Stefan Kuks is watergraaf van het waterschap Vechtstromen en landelijk voorzitter van het Deltaprogramma Ruimtelijke Adaptatie. Zijn werk ís regionaal samenwerken, omdat klimaatadaptatie alleen lukt als je over grenzen van lokale overheden samenwerkt. ‘Je moet op een natuurlijke manier met elkaar verbonden zijn.’
Wat is voor u een voorbeeld van geslaagde regionale samenwerking en hoe heeft u het leren kennen?
Kuks: ‘Dan denk ik direct aan een voorbeeld dichtbij huis, waar het waterschap Vechtstromen met de steden Enschede, Hengelo en Almelo samenwerkt in KAS Twente (Klimaatactieve Stedenband). Samen hebben we vele ondergrondse beken weer boven de grond gehaald.’
‘Water werd hier lang om steden heen geleid of in buizen onder de grond gebracht. Tot 1970 werd stedelijk afvalwater nog ongezuiverd op stadsbeken geloosd, wat zorgde voor veel stankoverlast. Nu is open water weer welkom in de steden en maken we zogeheten groenblauwe aders - denk aan stadsbeken -onderdeel van de stedelijke infrastructuur en kunnen we grote hoeveelheden water ook beter afvoeren. Zo zijn we beter bestand tegen extreme regenval en hitte die bij klimaatverandering hoort.’

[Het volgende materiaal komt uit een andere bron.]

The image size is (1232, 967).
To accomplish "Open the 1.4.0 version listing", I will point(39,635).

Wat maakt deze samenwerking bijzonder en geslaagd?
Kuks: ‘Waterschappen zijn vanouds meer op het natuurlijke landschap gericht; gemeenten meer op de bebouwde omgeving. Waterschappen helpen nu bij het opnieuw inrichten van steden om het natuurlijke landschap in de stad te versterken. Beide partijen hebben dus een omslag in hun denken gemaakt. Door regionale samenwerking versterken we de kwaliteit van de stedelijke leefomgeving.’
Wat kunnen andere regionale samenwerkingsverbanden hiervan opsteken?

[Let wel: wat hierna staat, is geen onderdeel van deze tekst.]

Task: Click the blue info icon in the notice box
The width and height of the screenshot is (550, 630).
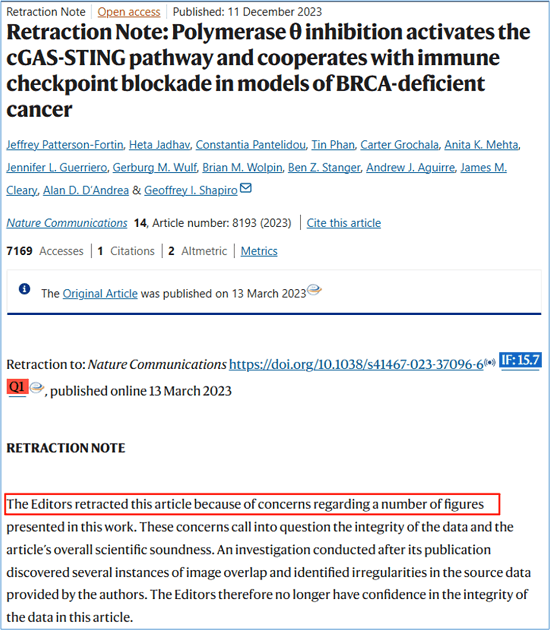Action: pos(25,289)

Kuks: ‘Voor een geslaagde regionale samenwerking moet je een reden hebben waarom je elkaar tegenkomt en vindt. Een regionale samenwerking kun je niet opleggen, want dan gebeurt er in mijn ervaring niks.’
‘Hier in Twente stroomt het water van Enschede naar Hengelo en van daaruit naar Almelo. Dat betekent dat keuzes die in de ene stad worden gemaakt, invloed hebben op de andere stad. Het water verbindt dus en is een reden om als regio met elkaar in gesprek te zijn.’
‘Mijn advies is daarom: kies een schaalgrootte waarbij er een gevoel van landschappelijke of cultureel bepaalde identiteit is, je elkaar al tegenkomt en er al samenwerkingsverbanden bestaan waarbij je kunt aansluiten. Je moet met elkaar een opgave op te lossen hebben, en je moet op een natuurlijke manier verbonden zijn.’